Patients with transposition of the great arteries generally fall into WHO class III for pregnancy risk. Whether corrected in utero (known as congenitally corrected transposition of the great arteries or atrioventricular and ventriculo-arterial discordance), or surgically after birth with an arterial switch operation (Senning or Mustard repair), risk is apparently similar [17]. Pregnancy complications include potentially life-threatening arrhythmias, hypertensive disease, worsening heart failure symptoms, and irreversible decline in right ventricular function [17, 40]. Patients with transposition of the great arteries are at increased risk for AV nodal blockade and bradycardia, so beta blockers must be used with caution. Cardiac follow up should occur frequently during pregnancy, with echocardiograms and ECGs every 1–2 months. Vaginal delivery is usually appropriate in the absence of any hemodynamic decompensation [17].

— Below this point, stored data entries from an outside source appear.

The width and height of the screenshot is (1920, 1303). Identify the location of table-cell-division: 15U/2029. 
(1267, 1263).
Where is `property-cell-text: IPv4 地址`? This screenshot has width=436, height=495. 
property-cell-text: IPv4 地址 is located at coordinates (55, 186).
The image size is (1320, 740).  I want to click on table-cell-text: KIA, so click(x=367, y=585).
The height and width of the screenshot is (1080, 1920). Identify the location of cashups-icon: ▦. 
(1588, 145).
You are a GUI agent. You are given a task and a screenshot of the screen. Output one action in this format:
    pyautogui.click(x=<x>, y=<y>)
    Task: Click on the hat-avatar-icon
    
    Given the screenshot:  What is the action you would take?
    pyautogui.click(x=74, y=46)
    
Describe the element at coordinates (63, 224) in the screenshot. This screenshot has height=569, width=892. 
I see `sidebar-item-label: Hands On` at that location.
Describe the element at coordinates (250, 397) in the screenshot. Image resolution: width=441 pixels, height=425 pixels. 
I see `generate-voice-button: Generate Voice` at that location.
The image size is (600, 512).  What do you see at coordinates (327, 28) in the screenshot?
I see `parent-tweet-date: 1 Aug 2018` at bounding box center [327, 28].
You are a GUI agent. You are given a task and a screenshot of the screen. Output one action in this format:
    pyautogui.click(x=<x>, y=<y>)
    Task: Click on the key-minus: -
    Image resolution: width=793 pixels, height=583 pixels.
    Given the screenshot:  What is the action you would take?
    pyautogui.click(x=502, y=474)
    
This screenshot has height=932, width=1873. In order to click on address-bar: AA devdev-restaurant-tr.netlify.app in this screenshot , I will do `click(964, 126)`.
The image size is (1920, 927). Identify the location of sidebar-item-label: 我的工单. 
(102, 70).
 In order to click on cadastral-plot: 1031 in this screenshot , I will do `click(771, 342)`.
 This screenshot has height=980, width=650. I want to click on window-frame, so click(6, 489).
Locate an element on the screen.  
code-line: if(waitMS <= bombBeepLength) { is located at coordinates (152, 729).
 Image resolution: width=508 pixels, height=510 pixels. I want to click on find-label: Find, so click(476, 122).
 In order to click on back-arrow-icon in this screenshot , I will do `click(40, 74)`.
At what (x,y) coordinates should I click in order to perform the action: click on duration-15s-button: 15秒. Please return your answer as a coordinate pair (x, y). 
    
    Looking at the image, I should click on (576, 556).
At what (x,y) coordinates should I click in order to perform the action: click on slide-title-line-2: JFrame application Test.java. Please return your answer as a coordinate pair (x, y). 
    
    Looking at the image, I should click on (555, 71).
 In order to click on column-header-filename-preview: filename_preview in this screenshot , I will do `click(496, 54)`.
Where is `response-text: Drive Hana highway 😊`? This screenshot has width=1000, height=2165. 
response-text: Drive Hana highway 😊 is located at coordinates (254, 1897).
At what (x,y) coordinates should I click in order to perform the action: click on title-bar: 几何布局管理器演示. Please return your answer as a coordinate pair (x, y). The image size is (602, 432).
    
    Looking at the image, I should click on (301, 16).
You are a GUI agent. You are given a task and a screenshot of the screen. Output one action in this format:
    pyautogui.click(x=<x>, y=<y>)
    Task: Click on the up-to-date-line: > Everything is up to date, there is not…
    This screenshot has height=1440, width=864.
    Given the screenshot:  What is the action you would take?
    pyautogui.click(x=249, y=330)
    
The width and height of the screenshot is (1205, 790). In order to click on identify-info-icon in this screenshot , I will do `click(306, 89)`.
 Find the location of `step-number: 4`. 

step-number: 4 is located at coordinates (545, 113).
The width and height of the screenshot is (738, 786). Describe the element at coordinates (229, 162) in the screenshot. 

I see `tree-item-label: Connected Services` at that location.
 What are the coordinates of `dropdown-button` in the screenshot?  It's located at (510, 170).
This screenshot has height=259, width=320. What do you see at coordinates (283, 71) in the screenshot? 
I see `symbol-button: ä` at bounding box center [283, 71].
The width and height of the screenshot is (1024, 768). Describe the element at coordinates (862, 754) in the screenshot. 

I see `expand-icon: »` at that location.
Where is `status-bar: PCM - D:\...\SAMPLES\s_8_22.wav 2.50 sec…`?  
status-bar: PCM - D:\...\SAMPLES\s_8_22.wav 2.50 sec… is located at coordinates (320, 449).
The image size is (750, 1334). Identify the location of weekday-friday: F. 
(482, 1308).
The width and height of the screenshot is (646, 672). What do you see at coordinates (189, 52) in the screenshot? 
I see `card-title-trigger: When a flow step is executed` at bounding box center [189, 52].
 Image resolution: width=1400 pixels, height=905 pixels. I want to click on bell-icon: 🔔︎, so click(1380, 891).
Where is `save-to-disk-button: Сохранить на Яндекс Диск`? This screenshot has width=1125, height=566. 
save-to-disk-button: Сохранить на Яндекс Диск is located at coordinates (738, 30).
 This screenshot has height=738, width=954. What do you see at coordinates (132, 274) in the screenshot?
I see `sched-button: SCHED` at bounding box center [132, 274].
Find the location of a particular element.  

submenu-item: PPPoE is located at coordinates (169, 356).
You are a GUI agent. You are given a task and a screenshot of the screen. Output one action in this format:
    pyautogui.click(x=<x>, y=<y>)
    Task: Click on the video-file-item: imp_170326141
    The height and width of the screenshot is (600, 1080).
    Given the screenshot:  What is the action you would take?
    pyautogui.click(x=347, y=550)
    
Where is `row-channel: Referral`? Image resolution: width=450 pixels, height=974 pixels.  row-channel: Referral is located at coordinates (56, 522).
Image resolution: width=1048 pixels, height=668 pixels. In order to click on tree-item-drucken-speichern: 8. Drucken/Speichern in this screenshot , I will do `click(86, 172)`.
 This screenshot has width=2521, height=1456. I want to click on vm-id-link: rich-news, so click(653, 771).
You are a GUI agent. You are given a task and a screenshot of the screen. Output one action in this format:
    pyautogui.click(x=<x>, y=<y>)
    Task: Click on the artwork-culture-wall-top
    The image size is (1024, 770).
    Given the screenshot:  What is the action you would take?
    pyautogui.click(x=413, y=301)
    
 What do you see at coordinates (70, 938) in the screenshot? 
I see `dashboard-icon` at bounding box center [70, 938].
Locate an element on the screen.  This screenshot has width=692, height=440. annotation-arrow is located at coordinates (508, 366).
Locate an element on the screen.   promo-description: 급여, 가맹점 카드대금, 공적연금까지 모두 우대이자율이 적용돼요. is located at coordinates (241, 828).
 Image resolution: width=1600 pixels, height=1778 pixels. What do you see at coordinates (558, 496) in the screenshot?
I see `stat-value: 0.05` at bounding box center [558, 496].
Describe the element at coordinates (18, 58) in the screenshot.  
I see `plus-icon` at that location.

Pregnancy risk for women with who have had the Fontan procedure depends on the hemodynamics of the circuit, with better prognosis and lower risk in women with a more optimal circuit [17]. Maternal complications include atrial arrhythmias and worsening heart failure symptoms, and there is increased risk for fetal loss, premature birth, and small for gestational age size [41]. Patients should be evaluated by a cardiologist monthly during and immediately following pregnancy. ACE inhibitors must be discontinued, and anticoagulation to prevent thrombo-embolism should be considered. Vaginal delivery is preferred, though early cesarean delivery may be necessary if worsening heart failure occurs [17].

Mechanical valves are WHO class III. In women of child-bearing age, mechanical valves have the advantage of excellent hemodynamics and higher durability when compared with bioprosthetic valves. The major disadvantage is the risk for valve thrombosis, which can be fatal, and the potential complications of full anticoagulation during pregnancy. The risk for teratogenicity on warfarin is 6.4 %. Warfarin crosses the placenta and typically causes primarily central nervous system abnormalities. The risk for warfarin embryopathy can be effectively eliminated with substitution of heparin beginning by 6 weeks gestation through 12 weeks, and then resumption of oral anticoagulation with warfarin until delivery is planned [42]. Women requiring lower warfarin doses (<5 mg per day) have a 2.6 % risk of teratogenesis while women on higher doses (>5 mg per day) have an 8 % risk [43]. However, the risk for valve thrombosis is directly related to the time spent on heparin in place of warfarin, with 3.9 % thrombosis with only oral anticoagulation, 9.2 % for heparin in the first trimester, and 33 % for heparin throughout pregnancy [42]. These risks must be weighed by the patient and physician, and will inform the decision regarding anticoagulation regimen. Close monitoring of anticoagulation and evidence of possible valve thrombosis should be performed throughout pregnancy. Vaginal delivery is contraindicated for pregnant women on warfarin due to the risk for neonatal intracranial hemorrhage. Given the concurrent risk for maternal hemorrhage with cesarean section on warfarin, planned vaginal delivery with transition back to heparin is preferred [17].